CNH REPORTS SECOND QUARTER RESULTS
Revenues for the second quarter were $2.9 billion, down slightly from the same period last year, on a pro forma basis. The decline was a result of unfavorable foreign exchange impacts, which negatively affected second quarter sales by $150 million, compared to 1999.
"We are taking a number of actions to maximize our operating performance in light of weaker retail sales of agricultural equipment in North America," said Jean-Pierre Rosso, chairman and chief executive officer. "However, we are continuing to see the impact of higher interest rates and unfavorable foreign exchange on our bottom line.
"We have completed or announced major steps in our merger integration process, which we expect to deliver at least $500 million in annual savings by 2003," Rosso added.
Second quarter results reflect cost reductions achieved through merger integration activities and ongoing cost initiatives, as compared to the prior year on a pro forma basis. In addition, pricing continued to be slightly positive and the company recorded a gain on the previously planned sale of a components business in Europe. These were offset by economic cost increases and a significant negative foreign exchange impact, along with the items cited by the company on June 21, 2000, including lower sales volumes and product mix, higher loan loss provisions, a writedown of product inventory in Brazil, and the impact of higher interest rates for both the equipment and financial services businesses.
For the first six months of 2000, CNH had operating earnings of $188 million, compared to $253 million in the same period last year, on a pro forma basis. The company had a net loss, before goodwill and restructuring, of $49 million, or $.33 per share, for the first six months of 2000, versus net income, before goodwill and restructuring, of $31 million, or $.21 per share, on a pro forma basis. Including the impact of goodwill, the company had a first half net loss before restructuring of $84 million, or $.56 per share, versus a net loss before restructuring, on a pro forma basis, of $3 million, or $.02 per share.
Revenues for the first six months were $5.5 billion, compared to $5.7 billion in the same period last year, on a pro forma basis. In the first half of the year, unfavorable foreign exchange rates negatively impacted revenues, compared to 1999.

> **Information given**:

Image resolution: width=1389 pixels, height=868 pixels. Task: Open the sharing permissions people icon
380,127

...

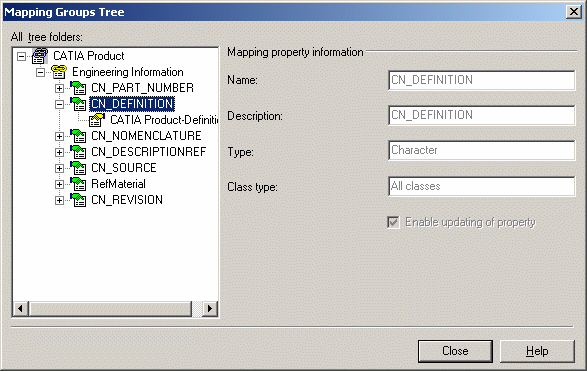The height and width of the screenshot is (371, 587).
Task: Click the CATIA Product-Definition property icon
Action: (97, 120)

...

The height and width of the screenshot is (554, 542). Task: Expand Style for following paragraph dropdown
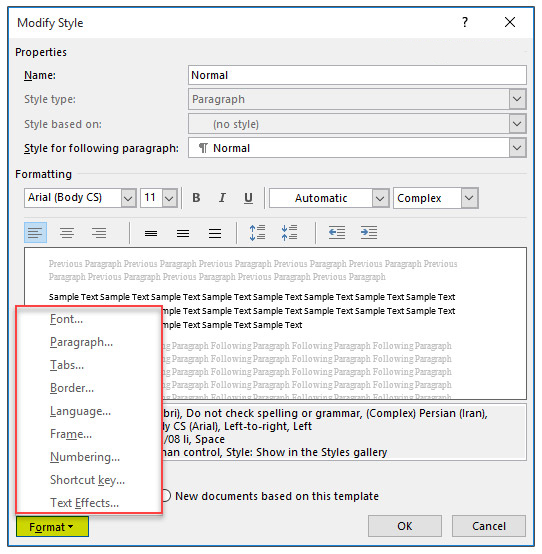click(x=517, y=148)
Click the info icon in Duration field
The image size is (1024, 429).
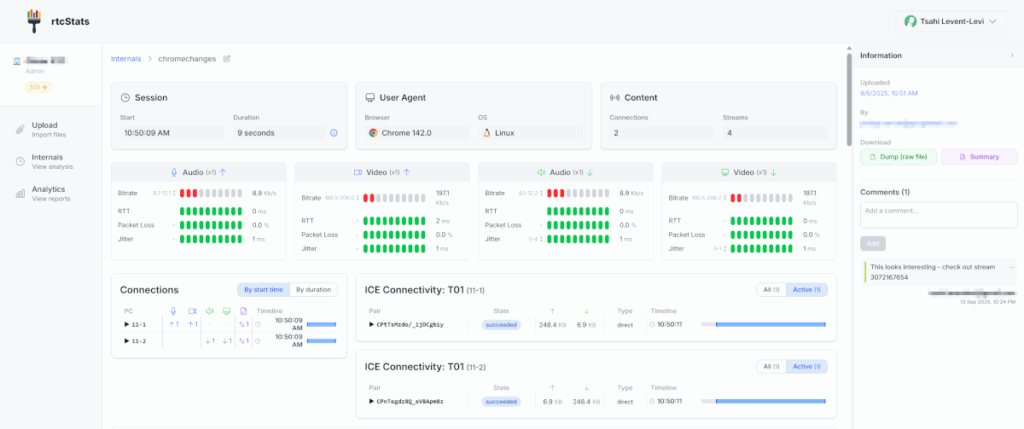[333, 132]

> **Directions**:
According to the CNH second quarter report, by how much did unfavorable foreign exchange reduce second quarter sales compared to 1999?

> **Solution**:
$150 million